Since I tried to digest that, I dove down a rabbit hole on the matter of one of the great colonial houses of Virginia you will never see, Porto Bello, the hunting lodge and last local residence of John Murray, 4th Earl of Dunmore, and the last Royal Governor of Virginia. That is problematic because of where it is, and how I got to see it, and that is a matter best left alone. But in starting to talk about the great houses, I ran across the story that Martha Custis Washington, wife of the Father of Our Country had a half-sister who was born a slave; which in turn meant plunging into the legal doctrine of Partus sequitur ventrem, a legal doctrine then being in force in the Colonies.

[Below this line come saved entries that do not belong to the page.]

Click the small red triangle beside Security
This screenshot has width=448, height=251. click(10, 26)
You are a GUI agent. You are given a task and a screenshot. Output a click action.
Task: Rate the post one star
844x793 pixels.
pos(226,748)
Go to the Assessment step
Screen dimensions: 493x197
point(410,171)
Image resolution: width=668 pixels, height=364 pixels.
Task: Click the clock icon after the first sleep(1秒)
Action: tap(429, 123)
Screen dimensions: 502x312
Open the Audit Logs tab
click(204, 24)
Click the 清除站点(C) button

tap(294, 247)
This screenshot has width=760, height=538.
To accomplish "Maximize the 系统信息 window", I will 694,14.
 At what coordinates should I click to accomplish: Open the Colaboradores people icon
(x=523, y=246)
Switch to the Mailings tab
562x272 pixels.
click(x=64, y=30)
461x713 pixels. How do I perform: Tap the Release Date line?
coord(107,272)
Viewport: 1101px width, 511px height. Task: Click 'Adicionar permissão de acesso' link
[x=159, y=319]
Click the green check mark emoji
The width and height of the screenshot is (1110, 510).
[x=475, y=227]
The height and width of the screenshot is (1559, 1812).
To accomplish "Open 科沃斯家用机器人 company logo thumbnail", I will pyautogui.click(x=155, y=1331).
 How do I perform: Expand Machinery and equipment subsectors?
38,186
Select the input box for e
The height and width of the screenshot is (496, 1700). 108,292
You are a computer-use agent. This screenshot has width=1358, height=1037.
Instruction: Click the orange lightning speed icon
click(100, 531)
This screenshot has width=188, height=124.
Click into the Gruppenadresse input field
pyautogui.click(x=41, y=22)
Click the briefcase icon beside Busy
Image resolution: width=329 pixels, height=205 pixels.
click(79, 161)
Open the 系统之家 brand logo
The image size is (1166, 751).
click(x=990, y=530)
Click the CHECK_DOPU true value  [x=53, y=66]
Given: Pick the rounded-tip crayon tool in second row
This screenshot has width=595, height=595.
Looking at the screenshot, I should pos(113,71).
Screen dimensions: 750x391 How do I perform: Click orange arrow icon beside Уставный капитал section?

The words mean literally “that which is brought forth follows the womb,” and were used to justify the enslavement of children of Masters and their slaves. Too weird.

Once I got there, I started to think about the whole peculiar institution thing, which was so related to walk on the grounds of Montpelier, and having come full circle round to the great houses and the politics of Revolution, I lurched down another rabbit hole. This one was about the sinking of the Bismark-Class battleship Tirpitz in a Norwegian fjord in 1944, a matter raised by an old shipmate and was inspired because an oil company just found one of the British bombers shot down in one of the several attacks the Royal Air Force mounted against the German ship. Then I discovered that you can actually buy high-quality folding knives manufactured from the battleship’s Wotan [Odin] steel armor.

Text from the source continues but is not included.